Tellurium Nanosphere/Hematite Hybrid Thin Films with Enhanced Light Absorption for Efficient Photocatalysis

Abstract

As a semimetal, tellurium (Te) shows metallic and dielectric properties in the UV and visible ranges, respectively, and has potential as a broad-band light absorber. In this paper, plasmonic–semiconductor hybrid nanoscale films consisting of Fe2O3 thin films and Te nanospheres are designed and demonstrated. Te clusters are proved to have an enhancement of the electric near-field in a broad UV–vis–NIR spectrum, which facilitates light absorption and charge separation in photoelectrocatalysis. The thickness of Fe2O3 films is adjusted from 22 to 137 nm.
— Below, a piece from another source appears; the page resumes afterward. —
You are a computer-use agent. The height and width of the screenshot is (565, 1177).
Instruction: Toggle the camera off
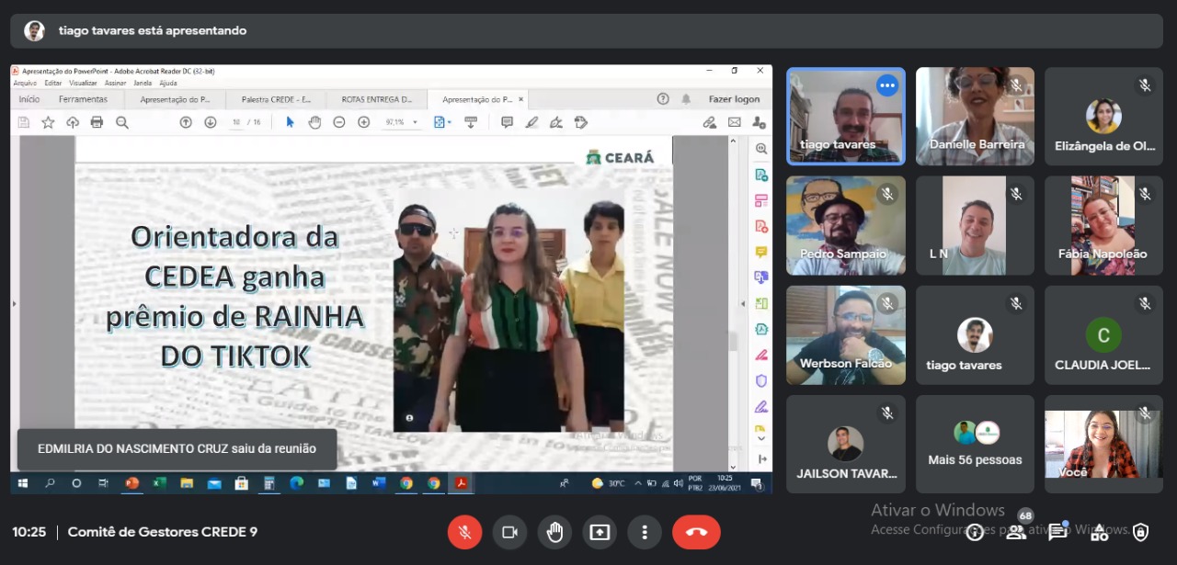point(509,532)
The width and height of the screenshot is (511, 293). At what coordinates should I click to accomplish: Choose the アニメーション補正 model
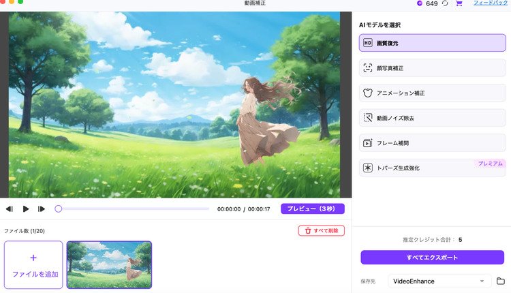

The photocurrent density enhancement factor of Te-modified films is 13 times higher than that of 22 nm Fe2O3 films. Particularly, a Te-decorated Fe2O3 ultrathin film exhibits photoelectrochemical activity comparable to that of bulk Fe2O3, suggesting significant near-field enhancement from plasmon modes of the Te clusters. It is found that the Te cluster decoration led to a significant decrease of the charge transfer resistance, demonstrating that the Te clusters could boost the formation rate and suppress the recombination rate of electron–hole pairs. The hybridization of Te nanoparticles with nanoscale semiconductor films represents an efficient way to enhance the solar energy conversion efficiency.